Data extracted from a collection
┌──
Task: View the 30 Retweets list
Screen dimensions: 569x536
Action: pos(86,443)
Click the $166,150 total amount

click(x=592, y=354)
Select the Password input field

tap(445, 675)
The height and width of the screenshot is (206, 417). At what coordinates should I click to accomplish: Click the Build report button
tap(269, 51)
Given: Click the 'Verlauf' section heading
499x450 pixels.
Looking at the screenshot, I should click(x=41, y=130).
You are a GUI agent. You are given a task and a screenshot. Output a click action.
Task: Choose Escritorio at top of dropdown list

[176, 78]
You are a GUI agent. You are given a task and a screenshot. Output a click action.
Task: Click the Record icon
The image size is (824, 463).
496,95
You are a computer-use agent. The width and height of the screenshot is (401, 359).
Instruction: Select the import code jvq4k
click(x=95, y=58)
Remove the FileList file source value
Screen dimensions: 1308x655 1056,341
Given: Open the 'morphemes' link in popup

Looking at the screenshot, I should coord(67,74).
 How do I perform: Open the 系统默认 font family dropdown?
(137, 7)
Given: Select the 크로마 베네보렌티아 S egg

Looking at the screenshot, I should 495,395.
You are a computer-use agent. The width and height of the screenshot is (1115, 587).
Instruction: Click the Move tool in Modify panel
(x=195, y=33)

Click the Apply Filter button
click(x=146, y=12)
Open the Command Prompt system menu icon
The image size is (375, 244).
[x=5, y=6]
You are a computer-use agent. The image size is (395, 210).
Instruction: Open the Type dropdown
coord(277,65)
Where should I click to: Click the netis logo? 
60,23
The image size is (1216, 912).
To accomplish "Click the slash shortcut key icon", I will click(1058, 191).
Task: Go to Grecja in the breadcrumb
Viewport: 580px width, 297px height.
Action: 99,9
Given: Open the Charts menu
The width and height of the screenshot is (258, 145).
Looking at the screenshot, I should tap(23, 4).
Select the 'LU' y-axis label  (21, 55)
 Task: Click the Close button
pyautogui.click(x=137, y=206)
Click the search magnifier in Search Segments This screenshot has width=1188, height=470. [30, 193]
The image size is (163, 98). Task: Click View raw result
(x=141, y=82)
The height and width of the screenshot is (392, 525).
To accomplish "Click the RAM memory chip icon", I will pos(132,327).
└──
Task to complete
All entries above need to be copied verbatim.

Exercise result
Task: View the 30 Retweets list
Screen dimensions: 569x536
Action: pos(86,443)
Click the $166,150 total amount

click(x=592, y=354)
Select the Password input field

tap(445, 675)
The height and width of the screenshot is (206, 417). At what coordinates should I click to accomplish: Click the Build report button
tap(269, 51)
Given: Click the 'Verlauf' section heading
499x450 pixels.
Looking at the screenshot, I should click(x=41, y=130).
You are a GUI agent. You are given a task and a screenshot. Output a click action.
Task: Choose Escritorio at top of dropdown list

[176, 78]
You are a GUI agent. You are given a task and a screenshot. Output a click action.
Task: Click the Record icon
The image size is (824, 463).
496,95
You are a computer-use agent. The width and height of the screenshot is (401, 359).
Instruction: Select the import code jvq4k
click(x=95, y=58)
Remove the FileList file source value
Screen dimensions: 1308x655 1056,341
Given: Open the 'morphemes' link in popup

Looking at the screenshot, I should coord(67,74).
 How do I perform: Open the 系统默认 font family dropdown?
(137, 7)
Given: Select the 크로마 베네보렌티아 S egg

Looking at the screenshot, I should 495,395.
You are a computer-use agent. The width and height of the screenshot is (1115, 587).
Instruction: Click the Move tool in Modify panel
(x=195, y=33)

Click the Apply Filter button
click(x=146, y=12)
Open the Command Prompt system menu icon
The image size is (375, 244).
[x=5, y=6]
You are a computer-use agent. The image size is (395, 210).
Instruction: Open the Type dropdown
coord(277,65)
Where should I click to: Click the netis logo? 
60,23
The image size is (1216, 912).
To accomplish "Click the slash shortcut key icon", I will click(1058, 191).
Task: Go to Grecja in the breadcrumb
Viewport: 580px width, 297px height.
Action: 99,9
Given: Open the Charts menu
The width and height of the screenshot is (258, 145).
Looking at the screenshot, I should tap(23, 4).
Select the 'LU' y-axis label  (21, 55)
 Task: Click the Close button
pyautogui.click(x=137, y=206)
Click the search magnifier in Search Segments This screenshot has width=1188, height=470. [30, 193]
The image size is (163, 98). Task: Click View raw result
(x=141, y=82)
The height and width of the screenshot is (392, 525).
To accomplish "Click the RAM memory chip icon", I will pos(132,327).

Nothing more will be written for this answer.